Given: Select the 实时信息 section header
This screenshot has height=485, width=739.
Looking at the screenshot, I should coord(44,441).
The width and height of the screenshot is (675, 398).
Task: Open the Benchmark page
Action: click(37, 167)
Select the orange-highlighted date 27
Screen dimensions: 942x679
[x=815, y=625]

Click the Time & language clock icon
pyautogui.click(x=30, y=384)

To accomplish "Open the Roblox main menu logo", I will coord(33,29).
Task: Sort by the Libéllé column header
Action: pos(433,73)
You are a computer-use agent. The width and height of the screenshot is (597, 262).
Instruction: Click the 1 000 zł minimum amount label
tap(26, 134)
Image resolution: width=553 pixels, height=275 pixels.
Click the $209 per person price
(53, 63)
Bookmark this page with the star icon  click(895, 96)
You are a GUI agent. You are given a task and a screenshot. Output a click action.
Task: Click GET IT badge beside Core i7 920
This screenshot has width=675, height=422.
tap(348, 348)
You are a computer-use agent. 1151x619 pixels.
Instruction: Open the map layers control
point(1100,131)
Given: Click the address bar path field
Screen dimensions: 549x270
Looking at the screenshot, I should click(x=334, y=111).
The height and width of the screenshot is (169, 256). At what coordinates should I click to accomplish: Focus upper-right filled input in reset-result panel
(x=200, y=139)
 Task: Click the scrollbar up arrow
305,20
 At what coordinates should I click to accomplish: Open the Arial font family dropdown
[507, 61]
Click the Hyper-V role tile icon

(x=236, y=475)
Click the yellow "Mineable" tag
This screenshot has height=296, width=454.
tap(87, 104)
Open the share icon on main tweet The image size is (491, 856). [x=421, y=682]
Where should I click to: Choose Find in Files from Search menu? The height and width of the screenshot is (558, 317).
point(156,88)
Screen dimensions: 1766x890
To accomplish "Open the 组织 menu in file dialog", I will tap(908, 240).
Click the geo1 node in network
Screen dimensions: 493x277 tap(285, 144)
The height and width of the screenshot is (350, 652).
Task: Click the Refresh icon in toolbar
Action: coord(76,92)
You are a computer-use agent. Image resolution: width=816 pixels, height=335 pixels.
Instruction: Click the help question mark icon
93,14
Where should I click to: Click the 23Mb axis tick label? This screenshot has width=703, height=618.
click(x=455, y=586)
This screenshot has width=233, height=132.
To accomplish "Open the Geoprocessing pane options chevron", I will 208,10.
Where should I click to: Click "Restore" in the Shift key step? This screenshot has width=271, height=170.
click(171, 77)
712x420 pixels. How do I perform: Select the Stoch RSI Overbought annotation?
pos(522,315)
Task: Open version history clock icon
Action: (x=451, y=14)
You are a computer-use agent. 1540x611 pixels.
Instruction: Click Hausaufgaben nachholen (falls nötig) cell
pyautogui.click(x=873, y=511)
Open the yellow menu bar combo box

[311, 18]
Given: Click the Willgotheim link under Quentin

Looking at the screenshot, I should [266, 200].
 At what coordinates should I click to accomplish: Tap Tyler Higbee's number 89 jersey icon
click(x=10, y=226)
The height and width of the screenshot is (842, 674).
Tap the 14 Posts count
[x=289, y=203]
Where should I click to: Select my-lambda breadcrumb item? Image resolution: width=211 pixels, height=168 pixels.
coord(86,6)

_ _ _ _ _

▶ Work required: Go back to the start of the listing above. Reproduce each line exactly, ending with the line that contains "Open the share".

▶ Output below:
Given: Select the 实时信息 section header
This screenshot has height=485, width=739.
Looking at the screenshot, I should coord(44,441).
The width and height of the screenshot is (675, 398).
Task: Open the Benchmark page
Action: click(37, 167)
Select the orange-highlighted date 27
Screen dimensions: 942x679
[x=815, y=625]

Click the Time & language clock icon
pyautogui.click(x=30, y=384)

To accomplish "Open the Roblox main menu logo", I will coord(33,29).
Task: Sort by the Libéllé column header
Action: pos(433,73)
You are a computer-use agent. The width and height of the screenshot is (597, 262).
Instruction: Click the 1 000 zł minimum amount label
tap(26, 134)
Image resolution: width=553 pixels, height=275 pixels.
Click the $209 per person price
(53, 63)
Bookmark this page with the star icon  click(895, 96)
You are a GUI agent. You are given a task and a screenshot. Output a click action.
Task: Click GET IT badge beside Core i7 920
This screenshot has width=675, height=422.
tap(348, 348)
You are a computer-use agent. 1151x619 pixels.
Instruction: Open the map layers control
point(1100,131)
Given: Click the address bar path field
Screen dimensions: 549x270
Looking at the screenshot, I should click(x=334, y=111).
The height and width of the screenshot is (169, 256). At what coordinates should I click to accomplish: Focus upper-right filled input in reset-result panel
(x=200, y=139)
 Task: Click the scrollbar up arrow
305,20
 At what coordinates should I click to accomplish: Open the Arial font family dropdown
[507, 61]
Click the Hyper-V role tile icon

(x=236, y=475)
Click the yellow "Mineable" tag
This screenshot has height=296, width=454.
tap(87, 104)
Open the share icon on main tweet The image size is (491, 856). [x=421, y=682]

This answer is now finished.